Saudi Aramco, Abu Dhabi National Oil and Trafigura are among the companies competing to acquire Shell’s service stations in South Africa, Cape {town} Etc reports.
In addition, the assets have also attracted the attention of South Africa’s Central Energy Fund, which owns PetroSA, as well as Sasol and Oman’s OQ Trading.
Also read: Shell to exit South Africa after 120 years of business
A ‘winner’ could potentially be chosen by the end of 2024, but it may also slip into 2025, as reported by MyBroadband.
Shell may seek to raise ‘nearly $1 billion’ from the sale of its downstream unit in South Africa, anonymous sources have stated.
The divestment includes trading and fuel supply businesses, with the company having a network of 600 service stations across the country, according to its website.
Shell is collaborating with Rothschild & Co. on the sale, with the list of bidders likely to be shortened over the next few weeks and binding offers made by December, according to the sources.
Shell said it doesn’t comment on divestment activities and Rothschild declined to comment, according to MyBroadband.
Talks with Shell are still ongoing and some of the bidders may ‘combine their offers’ while others may withdraw out of the race.
Aramco, Adnoc, Central Energy Fund, OQ Trading, Sasol and Trafigura have declined to comment, with a representative for PetroSA not immediately responding to queries.
Last year, Trafigura and Sasol were involved in a contest for a ‘controlling stake’ in Engen, South Africa’s largest gas station chain.
Trader Vitol Group came out on top, with its Vivo Energy Group retail unit merging with Engen to create a service station and storage business, operating in ‘more than two dozen countries’.

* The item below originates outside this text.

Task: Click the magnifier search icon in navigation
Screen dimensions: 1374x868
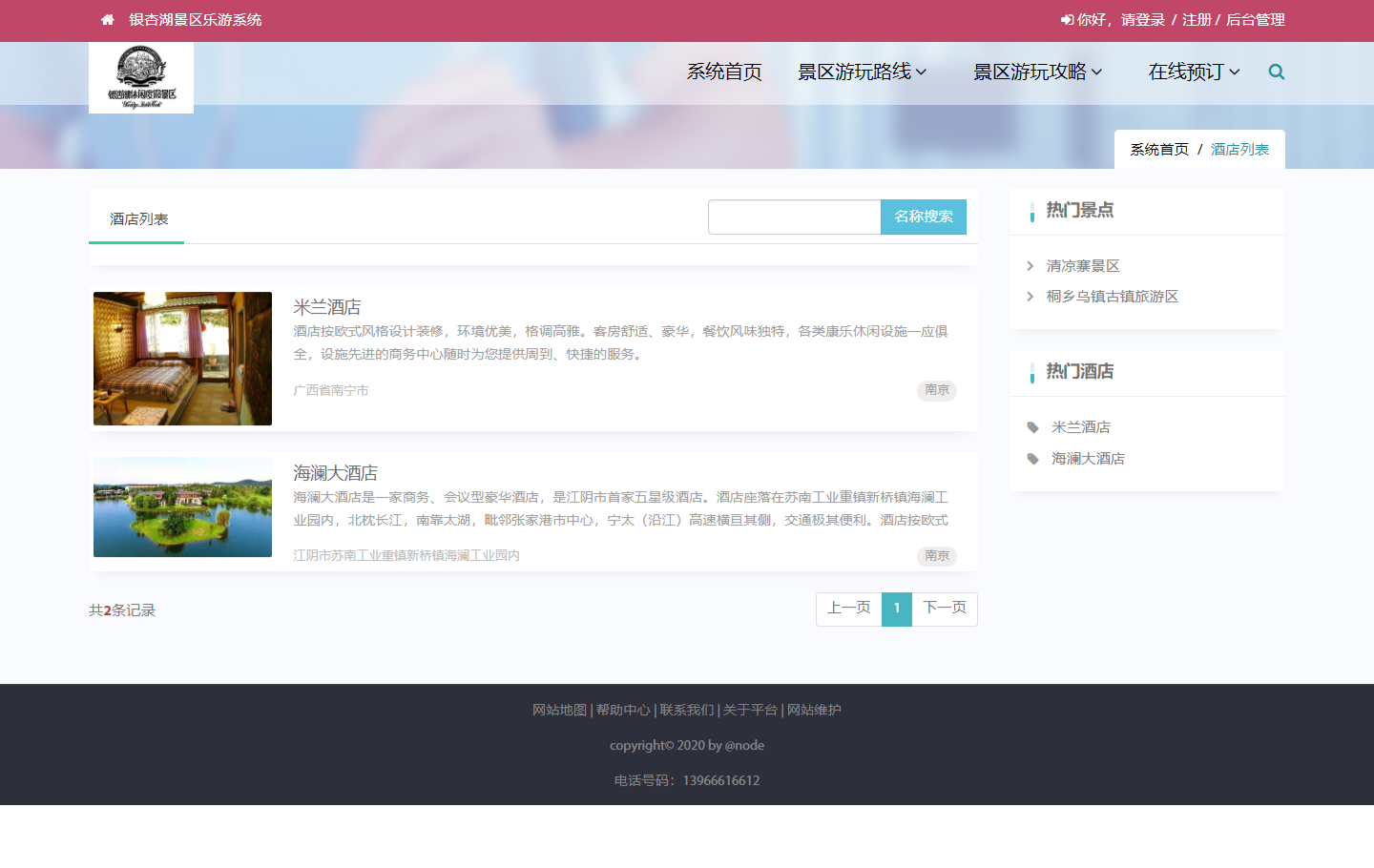Action: 1276,72

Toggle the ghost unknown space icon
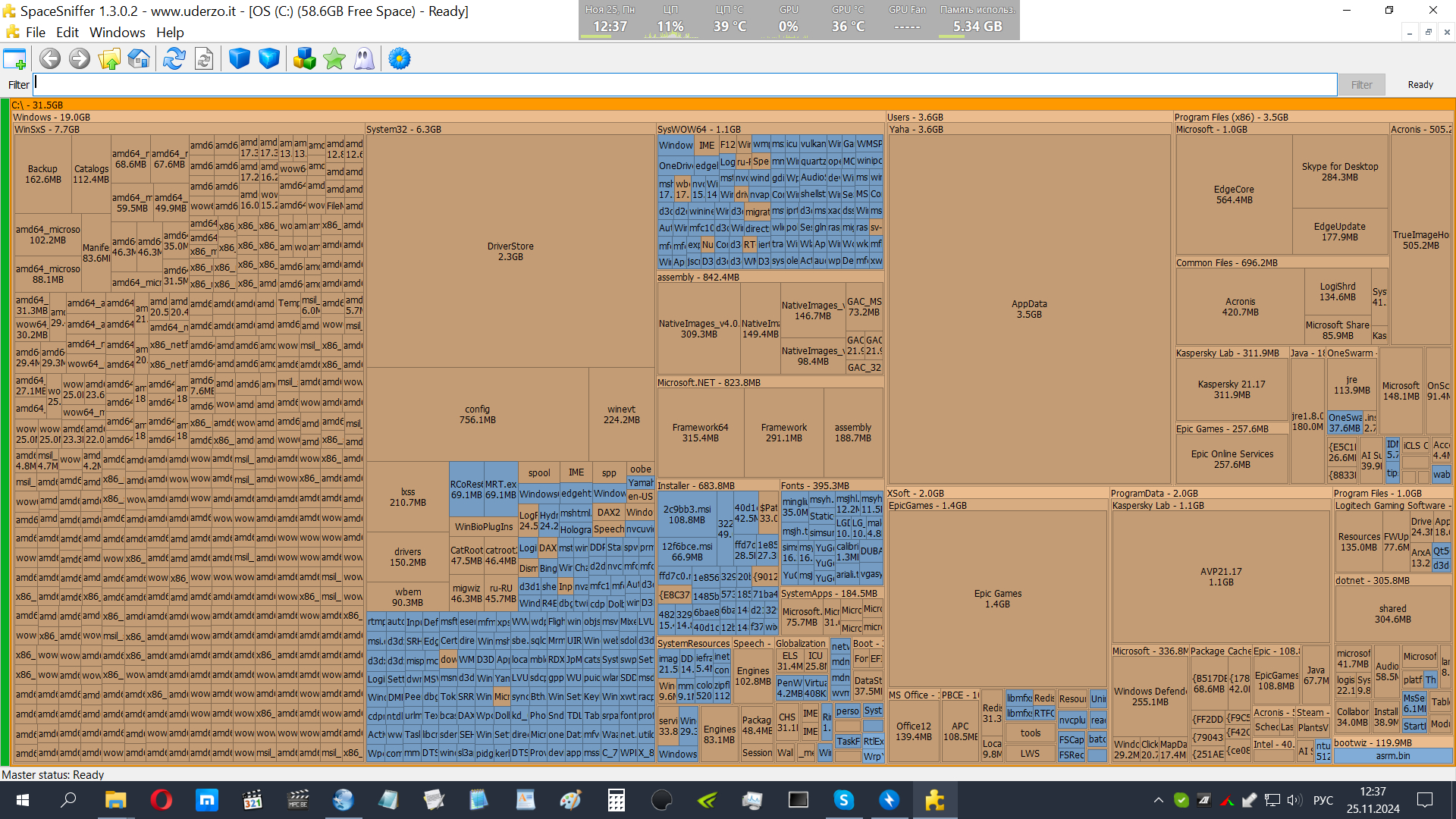[364, 58]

This is part of a wave of traders that are investing in oil’s downstream businesses as margins from buying and selling cargoes are getting thinner.
Currently, Trafigura’s Puma Energy division is already operating as one of the biggest retail fuel suppliers on the African continent.
Oil producers and trading companies are interested in buying retailers, as that provides a demand for fuels that they can then supply.
Adnoc in the United Arab Emirates (UAE) and Saudi Arabia’s Aramco have both been expanding their trading arms as they are looking to break into new markets.
The two companies have recently been active in international dealmaking by entering into contracts for liquefied natural gas supply and taking stakes or options on export terminals.